An indirect method to monitor the fraction of people ever infected with COVID-19: An application to the United States.
Miguel Sánchez-RomeroVanessa di LegoAlexia PrskawetzBernardo L QueirozPublished in: PloS one (2021)
The number of COVID-19 infections is key for accurately monitoring the pandemics. However, due to differential testing policies, asymptomatic individuals and limited large-scale testing availability, it is challenging to detect all cases. Seroprevalence studies aim to address this gap by retrospectively assessing the number of infections, but they can be expensive and time-intensive, limiting their use to specific population subgroups. In this paper, we propose a complementary approach that combines estimated (1) infection fatality rates (IFR) using a Bayesian melding SEIR model with (2) reported case-fatality rates (CFR) in order to indirectly estimate the fraction of people ever infected (from the total population) and detected (from the ever infected). We apply the technique to the U.S. due to their remarkable regional diversity and because they count with almost a quarter of all global confirmed cases and deaths. We obtain that the IFR varies from 1.25% (0.39-2.16%, 90% CI) in Florida, the most aged population, to 0.69% in Utah (0.21-1.30%, 90% CI), the youngest population. By September 8, 2020, we estimate that at least five states have already a fraction of people ever infected between 10% and 20% (New Jersey, New York, Massachussets, Connecticut, and District of Columbia).

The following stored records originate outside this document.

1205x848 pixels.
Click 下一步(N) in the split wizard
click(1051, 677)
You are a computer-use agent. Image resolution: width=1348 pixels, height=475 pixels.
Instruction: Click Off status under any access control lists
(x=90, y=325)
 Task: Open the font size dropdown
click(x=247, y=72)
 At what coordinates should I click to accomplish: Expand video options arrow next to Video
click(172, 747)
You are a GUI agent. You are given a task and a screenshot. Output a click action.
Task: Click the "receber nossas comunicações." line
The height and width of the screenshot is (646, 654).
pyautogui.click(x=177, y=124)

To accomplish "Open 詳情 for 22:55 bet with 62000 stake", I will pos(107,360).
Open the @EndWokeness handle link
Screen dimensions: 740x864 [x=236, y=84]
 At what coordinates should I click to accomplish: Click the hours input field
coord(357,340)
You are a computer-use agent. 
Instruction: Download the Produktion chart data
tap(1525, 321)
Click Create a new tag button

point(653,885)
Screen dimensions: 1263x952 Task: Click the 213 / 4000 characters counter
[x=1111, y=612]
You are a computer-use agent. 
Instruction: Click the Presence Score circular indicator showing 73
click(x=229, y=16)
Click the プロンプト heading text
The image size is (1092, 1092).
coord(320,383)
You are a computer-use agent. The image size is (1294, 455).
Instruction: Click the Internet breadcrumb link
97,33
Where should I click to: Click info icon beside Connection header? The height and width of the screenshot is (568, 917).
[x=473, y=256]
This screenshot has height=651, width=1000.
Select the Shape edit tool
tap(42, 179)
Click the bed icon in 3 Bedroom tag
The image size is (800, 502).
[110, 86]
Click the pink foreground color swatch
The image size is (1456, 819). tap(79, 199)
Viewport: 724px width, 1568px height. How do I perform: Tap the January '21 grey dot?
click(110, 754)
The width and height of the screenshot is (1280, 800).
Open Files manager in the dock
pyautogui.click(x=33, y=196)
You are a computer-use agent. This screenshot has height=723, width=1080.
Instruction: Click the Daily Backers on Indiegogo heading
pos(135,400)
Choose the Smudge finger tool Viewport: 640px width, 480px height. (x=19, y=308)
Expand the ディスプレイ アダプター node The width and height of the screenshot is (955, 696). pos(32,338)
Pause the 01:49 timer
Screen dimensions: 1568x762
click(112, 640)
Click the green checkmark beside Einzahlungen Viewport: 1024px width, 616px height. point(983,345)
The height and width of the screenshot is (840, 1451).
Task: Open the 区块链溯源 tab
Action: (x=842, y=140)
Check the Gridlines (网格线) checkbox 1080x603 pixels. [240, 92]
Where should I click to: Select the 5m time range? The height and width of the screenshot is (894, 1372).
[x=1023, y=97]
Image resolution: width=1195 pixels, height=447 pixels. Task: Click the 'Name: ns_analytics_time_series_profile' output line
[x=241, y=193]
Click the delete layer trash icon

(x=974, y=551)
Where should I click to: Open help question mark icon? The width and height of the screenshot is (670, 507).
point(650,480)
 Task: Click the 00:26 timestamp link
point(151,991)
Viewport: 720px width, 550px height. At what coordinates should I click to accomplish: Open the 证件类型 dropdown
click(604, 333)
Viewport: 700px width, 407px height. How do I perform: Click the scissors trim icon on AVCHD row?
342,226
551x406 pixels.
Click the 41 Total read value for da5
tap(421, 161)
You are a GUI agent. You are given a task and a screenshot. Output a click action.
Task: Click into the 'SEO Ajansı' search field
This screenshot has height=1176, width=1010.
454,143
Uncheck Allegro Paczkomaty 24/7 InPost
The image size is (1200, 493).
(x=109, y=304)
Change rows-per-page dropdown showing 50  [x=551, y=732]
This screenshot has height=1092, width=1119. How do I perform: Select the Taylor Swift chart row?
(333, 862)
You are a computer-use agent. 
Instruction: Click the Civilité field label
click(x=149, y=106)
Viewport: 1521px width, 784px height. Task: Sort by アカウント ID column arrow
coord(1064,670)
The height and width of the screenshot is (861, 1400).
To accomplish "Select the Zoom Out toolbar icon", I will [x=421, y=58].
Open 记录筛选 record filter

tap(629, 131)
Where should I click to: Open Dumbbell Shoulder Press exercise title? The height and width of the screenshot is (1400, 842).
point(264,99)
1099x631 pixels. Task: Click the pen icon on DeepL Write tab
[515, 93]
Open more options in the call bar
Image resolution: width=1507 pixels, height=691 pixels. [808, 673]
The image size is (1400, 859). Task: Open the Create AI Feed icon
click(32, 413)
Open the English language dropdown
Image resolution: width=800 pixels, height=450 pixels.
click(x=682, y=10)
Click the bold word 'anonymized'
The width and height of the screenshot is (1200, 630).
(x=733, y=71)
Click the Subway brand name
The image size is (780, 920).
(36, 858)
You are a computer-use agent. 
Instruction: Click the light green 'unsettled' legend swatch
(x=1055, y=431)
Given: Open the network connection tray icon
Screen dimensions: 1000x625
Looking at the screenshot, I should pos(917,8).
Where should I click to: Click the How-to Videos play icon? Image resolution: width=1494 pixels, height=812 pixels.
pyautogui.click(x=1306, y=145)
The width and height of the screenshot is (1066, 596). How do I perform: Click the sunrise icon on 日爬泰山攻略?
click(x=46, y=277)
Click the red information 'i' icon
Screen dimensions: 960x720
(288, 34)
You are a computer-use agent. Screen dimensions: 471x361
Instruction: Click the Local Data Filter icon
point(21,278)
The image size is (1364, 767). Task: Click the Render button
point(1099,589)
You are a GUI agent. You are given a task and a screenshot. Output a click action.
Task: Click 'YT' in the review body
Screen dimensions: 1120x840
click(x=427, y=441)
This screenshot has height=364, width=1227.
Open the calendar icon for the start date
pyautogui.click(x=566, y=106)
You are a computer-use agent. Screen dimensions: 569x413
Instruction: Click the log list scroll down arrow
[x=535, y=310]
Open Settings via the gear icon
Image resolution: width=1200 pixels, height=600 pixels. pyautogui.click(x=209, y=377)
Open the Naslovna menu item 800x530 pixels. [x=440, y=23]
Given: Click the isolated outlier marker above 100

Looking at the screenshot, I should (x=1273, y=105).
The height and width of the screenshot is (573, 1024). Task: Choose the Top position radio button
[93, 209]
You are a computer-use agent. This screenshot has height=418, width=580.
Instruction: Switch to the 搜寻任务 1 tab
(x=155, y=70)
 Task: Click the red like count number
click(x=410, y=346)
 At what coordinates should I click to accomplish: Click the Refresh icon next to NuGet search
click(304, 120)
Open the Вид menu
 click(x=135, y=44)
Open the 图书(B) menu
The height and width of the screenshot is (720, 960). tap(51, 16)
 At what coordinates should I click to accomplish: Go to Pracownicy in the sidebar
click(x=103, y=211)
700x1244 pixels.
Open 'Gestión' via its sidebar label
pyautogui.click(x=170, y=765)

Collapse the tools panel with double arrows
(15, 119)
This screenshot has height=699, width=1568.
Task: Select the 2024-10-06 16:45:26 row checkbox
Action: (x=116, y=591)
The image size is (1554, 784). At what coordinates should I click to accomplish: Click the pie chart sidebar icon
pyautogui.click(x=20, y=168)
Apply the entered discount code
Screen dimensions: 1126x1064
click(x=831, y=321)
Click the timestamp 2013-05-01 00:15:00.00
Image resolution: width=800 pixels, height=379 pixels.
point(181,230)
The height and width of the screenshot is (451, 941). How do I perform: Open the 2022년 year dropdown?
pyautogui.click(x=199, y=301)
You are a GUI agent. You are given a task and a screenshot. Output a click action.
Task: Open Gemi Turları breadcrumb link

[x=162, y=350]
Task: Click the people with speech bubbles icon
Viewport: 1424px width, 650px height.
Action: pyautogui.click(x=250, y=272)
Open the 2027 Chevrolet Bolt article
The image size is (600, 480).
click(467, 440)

The state with the highest estimated fraction of people ever infected is New Jersey with 17.3% (10.0, 55.8, 90% CI). Moreover, our results indicate that with a probability of 90 percent the fraction of detected people among the ever infected since the beginning of the epidemic has been less than 50% in 15 out of the 20 states analyzed in this paper. Our approach can be a valuable tool that complements seroprevalence studies and indicates how efficient have testing policies been since the beginning of the outbreak.